• bi numara yaptığım yok, o kerizlik bende doğuştan beri var. hiçbir örgütle bi ilgim yok. beni adamdan sayıp alacak örgüte zaten ben girmem. o örgüt ibrahim'e kaldıysa örgüt bile sayılmaz.
  • polis memuru "gel buraya gel buraya. sen niye burdur’dan siirt'e istanbul üzerinden gidiyorsun bakiyim? yoksa yoksa muzo'ylan oturup rakı falan mı içecen?" diyecekmiş gibi bi pisikoz olan ibrahim'in terminalde polisten kaçmasıyla başlayan süreçtir.

    ibrahim karakolda suç örgütü kurduğu şüphesiyle sorgulanırken arkadaşları muzo ve aydın'ın da bu örgüte dahil olduğunu söylemiş lakin aydın'ın nerede olduğu sorulduğunda taksim'deki büfesinin adının "ay büfe" mi yoksa "dın büfe" mi olduğunu hatırlayamamasıyla süreci bir nebze uzatmıştır.
  • (bkz: pardon)

    (bkz: ferhan şensoy)
  • eniştenin yaptığı puştlukla başlayan süreçtir.

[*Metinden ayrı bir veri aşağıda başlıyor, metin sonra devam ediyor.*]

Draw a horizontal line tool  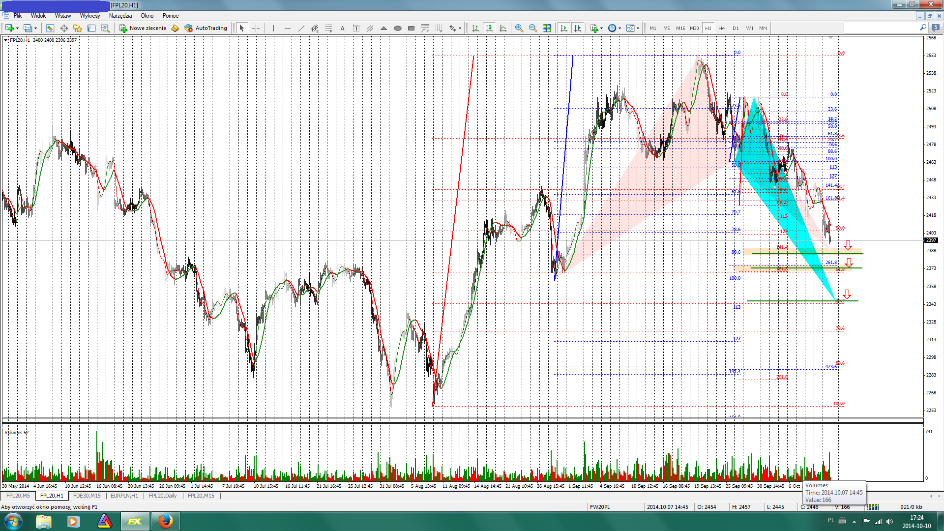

    gençliğinde askerlik şubesi eski binadan yeni binaya taşınmış, o sırada baaazı dosyalar kaybolmuş, 16 yıl hiç kimse ibrahim'i arayıp sormamıştır. almanya'ya gitmesi için gereken pasaport için askerlik kağıdı lazım olduğunda gittiği askerlik şubesinde yazıcı çocuk "senin burda kaydın kuydun yok ibrahim abi, şube taşınırken bazı dosyalar arazi olmuş, seninki de o arada gitmiştir heralde, sen istersen artık bu işi hiiiç kurcalama, sktiret'' demiştir.

    eniştesi olacak puşt kendisini ispiyonlamasa askere gitmeyecek, dolayısıyla da burdur’dan siirt'e istanbul üzerinden gitmek zorunda kalmayacak, bu süreç de hiiiiç başlamayacaktı.
  • orda kimlik kontrolü yapılırken askerim bi sorun proplemi olur diye düşünmesinden sonraki süreçtir.
  • başıma bir şey gelmeyecek ise içinde o kadar dram olmasına rağmen bence türkiye'nin en iyi komedi filmi olan pardon repliklerinden.
  • aydın'ın da başının yanmasıyla devam eder.
  • o süreçten sonra hiçbir gardiyan haysiyet takılmamaktadır maddiyat takılmaktadır.